### TRY IT
Find the word "width" in the listing, and copy out each line where it turns up.
AVAILABLE RECORDS Block Start
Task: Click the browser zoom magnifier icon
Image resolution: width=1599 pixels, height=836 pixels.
AVAILABLE RECORDS Block End
AVAILABLE RECORDS Block Start
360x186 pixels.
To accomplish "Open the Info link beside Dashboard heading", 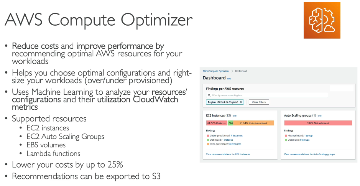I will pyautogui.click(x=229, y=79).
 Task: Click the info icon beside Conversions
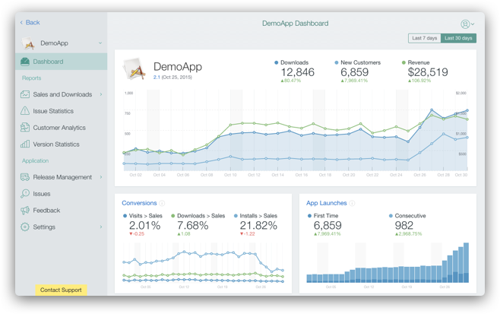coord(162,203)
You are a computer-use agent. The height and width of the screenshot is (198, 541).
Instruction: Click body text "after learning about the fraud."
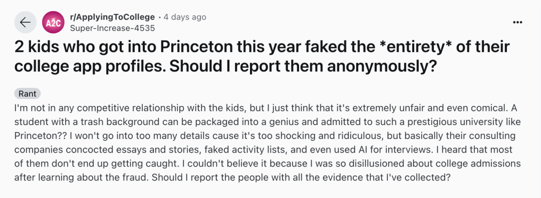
AVAILABLE RECORDS Block End
### RESPONSE BOX
Image resolution: width=1599 pixels, height=836 pixels.
You are a computer-use agent. The height and width of the screenshot is (198, 541).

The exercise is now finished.